Hadoop is essentially an eco­system for data analysis with many technologies under its umbrella. While you have Sqoop and Flume to handle structured and unstructured data, you have Pig and Spark to han­dle jobs. You also have Kafka and Spark Streaming to handle real time data and then there is a foray into providing interactive query capabil­ities like Impala to query on large data sets. Powering all of that is a distributed and persistent file system HDFS which has resulted into for­mulation of term called Data Lake where organizations can store data in a very cost effective manner and use the aforementioned technologies for various tasks and purposes.

Having stated the above, is Ha­doop an answer for every require­ment? My observation to that is a clear No.
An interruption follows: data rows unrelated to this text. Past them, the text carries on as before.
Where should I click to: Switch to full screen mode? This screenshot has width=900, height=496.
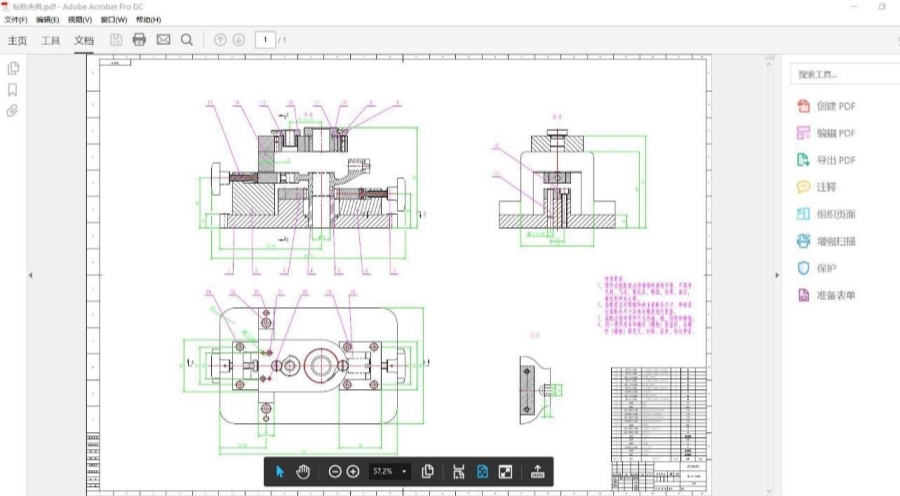(505, 472)
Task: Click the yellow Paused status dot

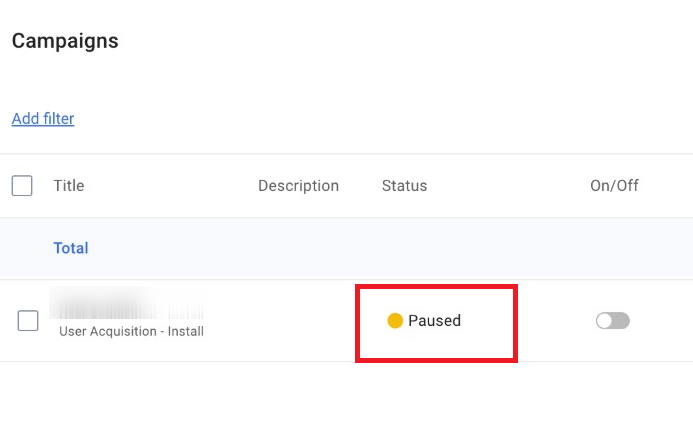Action: click(395, 321)
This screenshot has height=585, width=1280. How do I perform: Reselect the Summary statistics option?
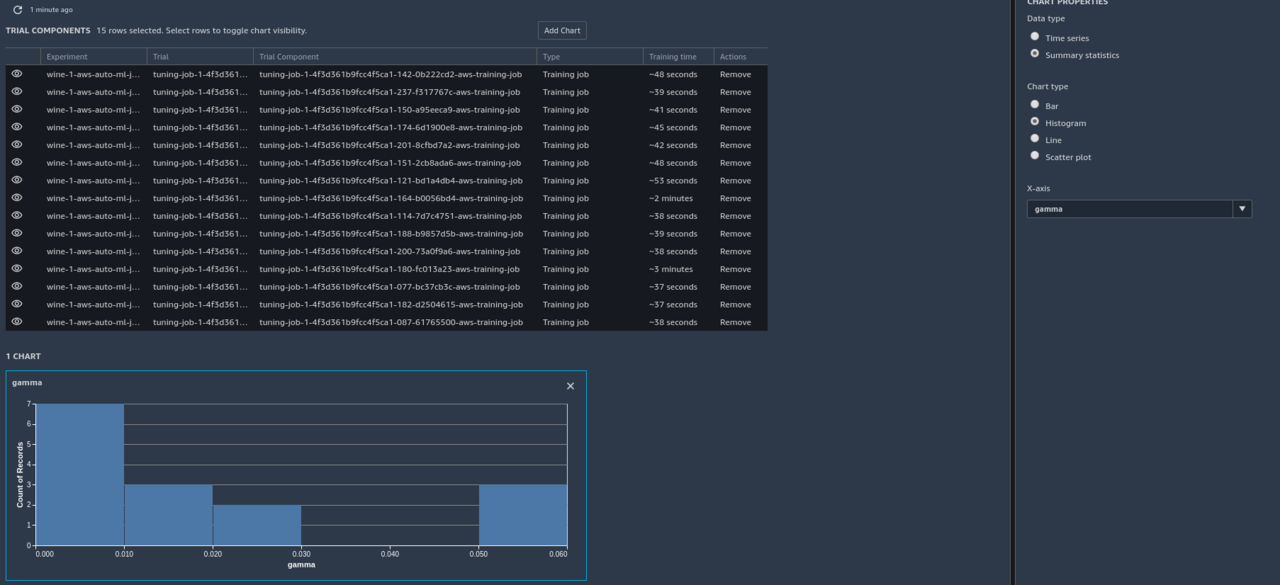pos(1034,53)
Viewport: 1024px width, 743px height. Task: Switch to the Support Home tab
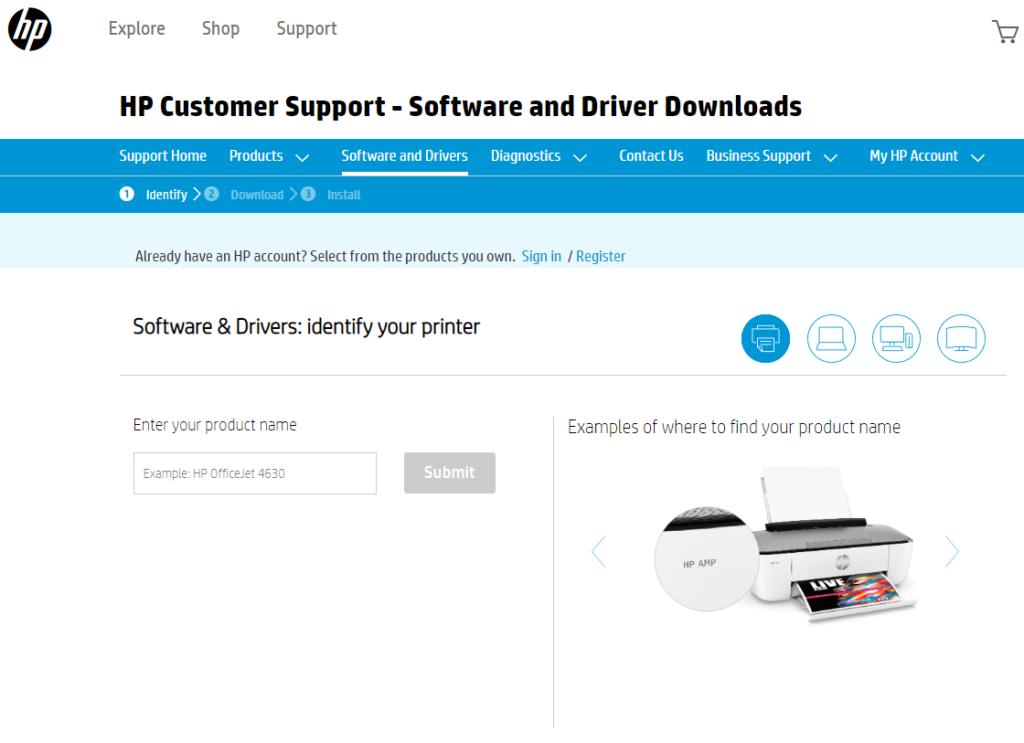[x=162, y=156]
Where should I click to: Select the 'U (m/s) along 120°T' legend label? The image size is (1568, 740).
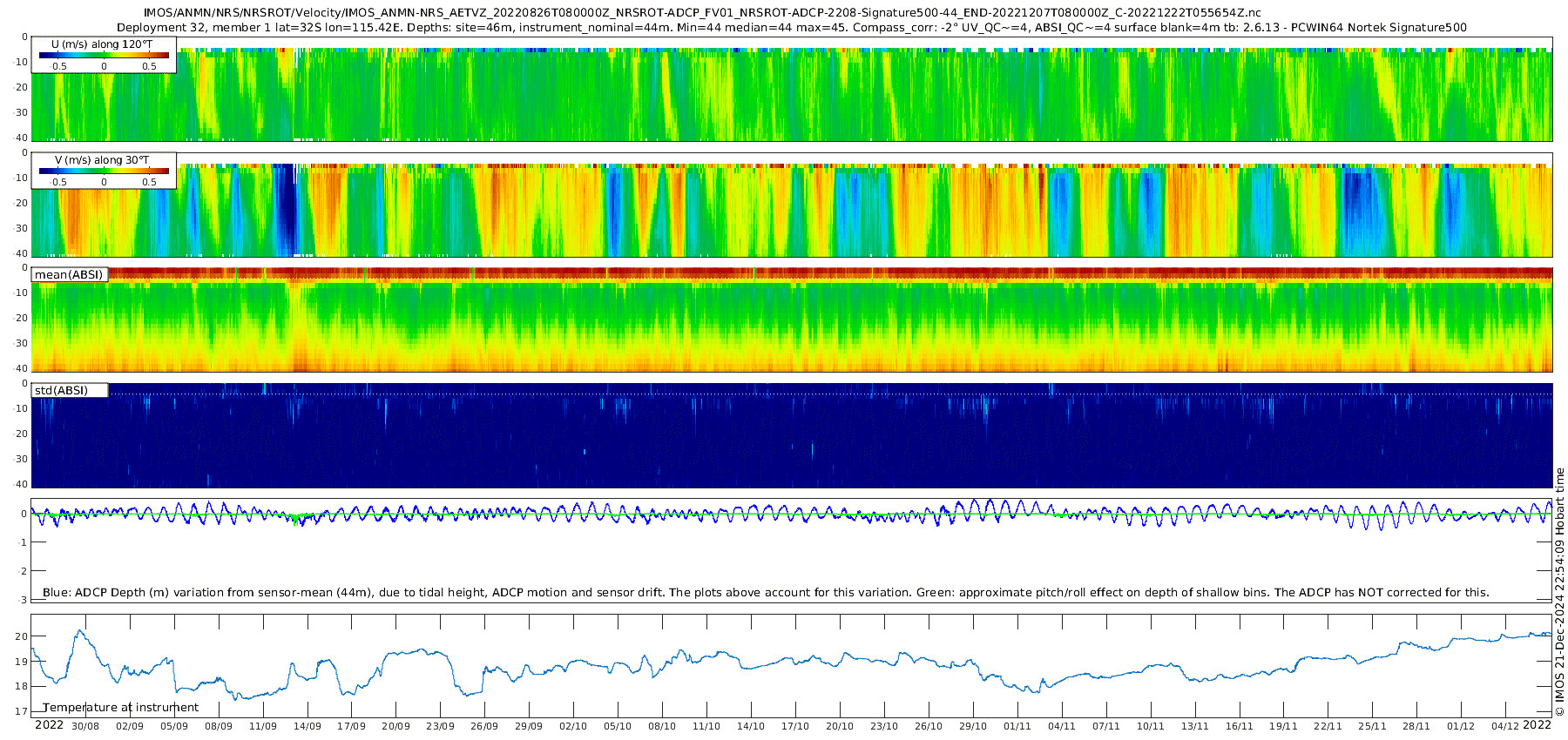pos(103,44)
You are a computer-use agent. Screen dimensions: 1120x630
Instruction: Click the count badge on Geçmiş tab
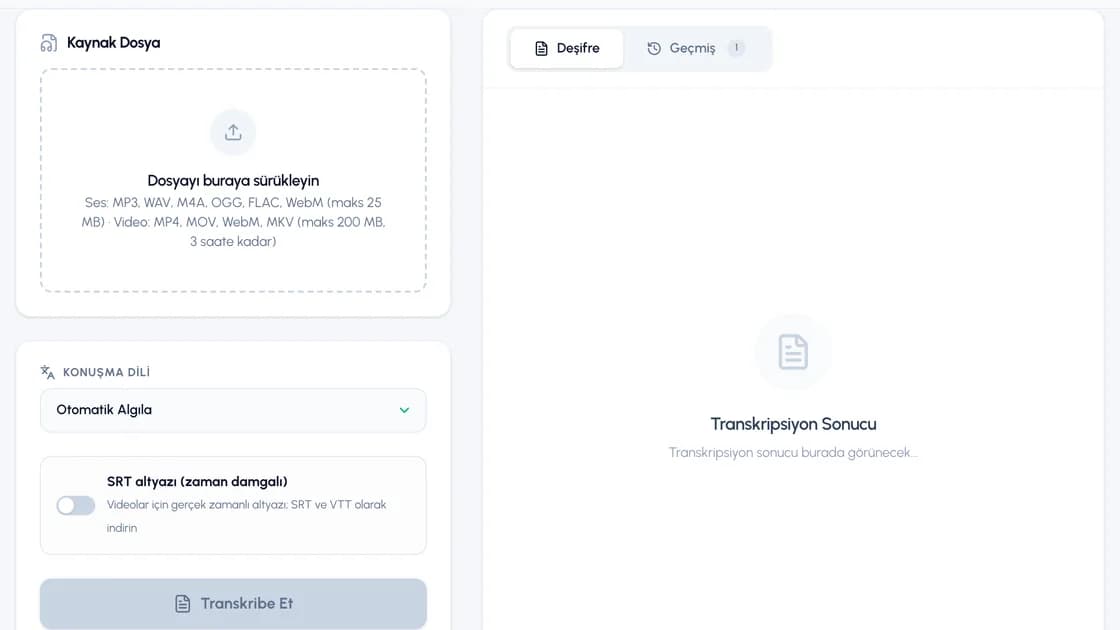click(736, 48)
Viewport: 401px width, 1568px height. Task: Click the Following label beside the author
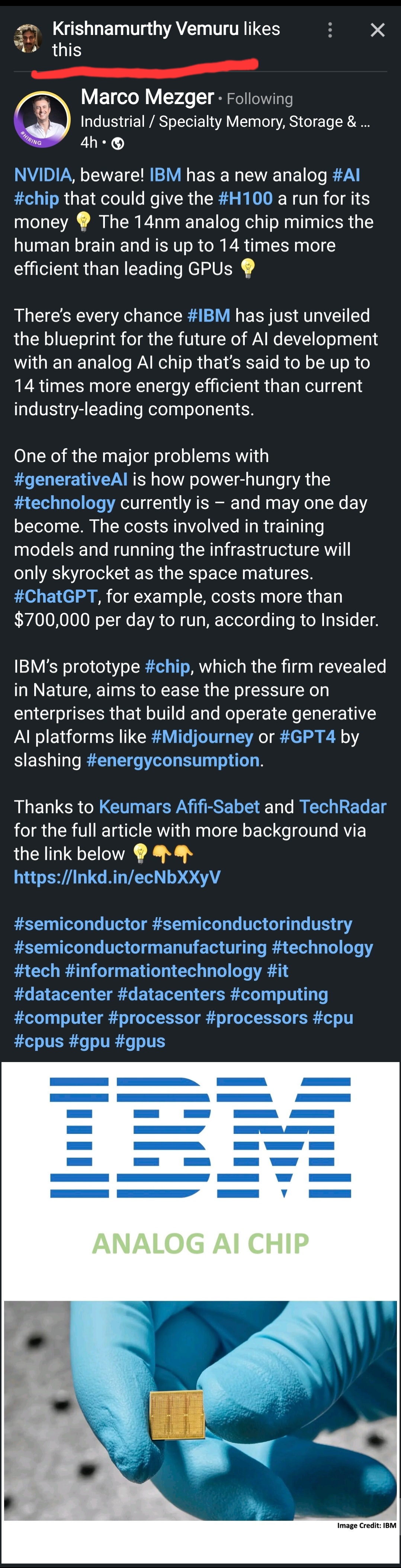tap(260, 99)
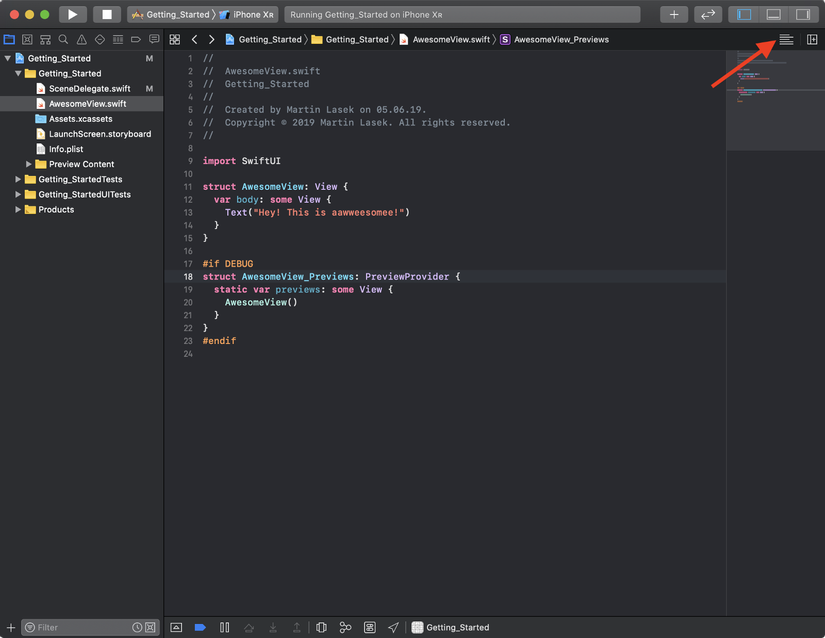825x638 pixels.
Task: Click the code review arrows button
Action: tap(708, 15)
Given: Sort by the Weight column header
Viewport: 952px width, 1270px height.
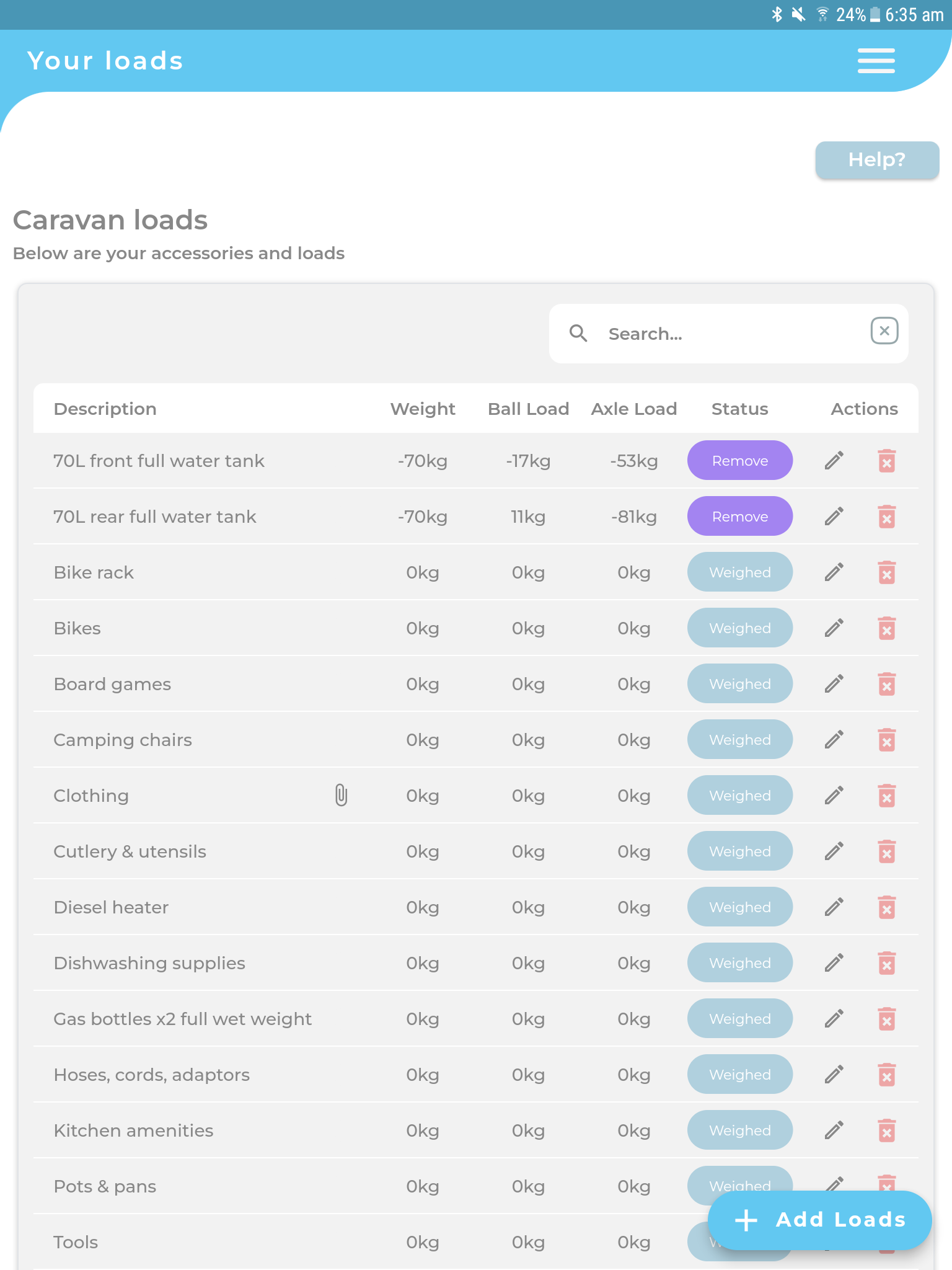Looking at the screenshot, I should tap(422, 409).
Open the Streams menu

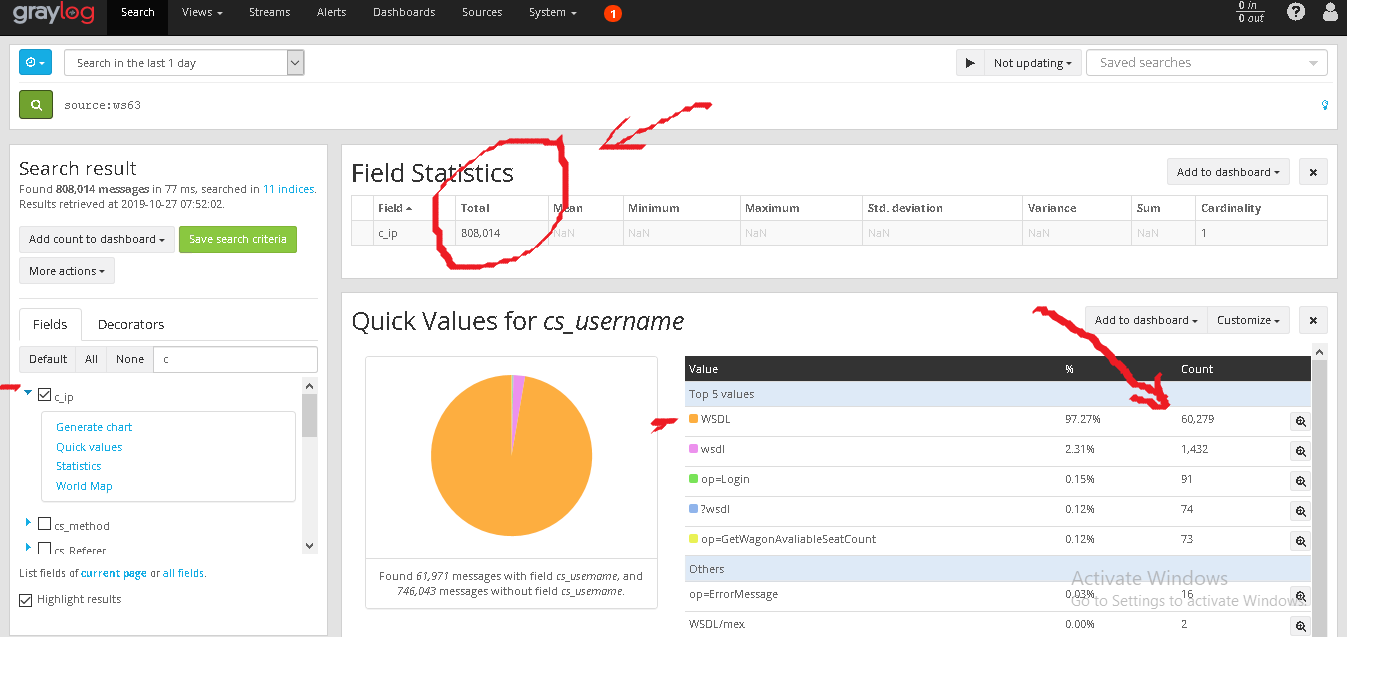click(269, 12)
Traditional database technologies have been in existence and have matured in span of 30+ years and hence provide a very ma­ture stable and functionally rich SQL and programming interfaces to work with the data. Further the data governance and security capa­bilities are highly advanced as com­pared to Hadoop. Additionally, the pool of skilled resources around this technology is immensely large. Ha­doop as technology is still maturing in terms of its SQL prowess and the resource skill sets required is yet to become main-stream.

So how does an organization ad­dress the data warehouse problem in the most optimum manner? I believe the answer to this lies in following ’Horses for Courses’ approach. An organization needs to maximize the pros of each technology to best possible extent. Use the traditional RDBMS technologies for analysis on recent /current data and leverage the power of Big Data platform to run large jobs on historical data and also provide a low cost alternative to your large storage. Therefore I see a hybrid structure as the most opti­mized solution to this problem.

This is indeed a space which has eye of most technological pundits across the globe. While the active Hadoop community focuses its re­search and development on quick­ly providing and maturing their SQL capabilities thereby providing RDBMS kind of flavour on the Big Data platform, the traditional da­tabases technologies is leveraging Big Data concepts to provide paral­lel and distributed processing. Will there be a clear winner above or we will see an alliance between these, only time will tell.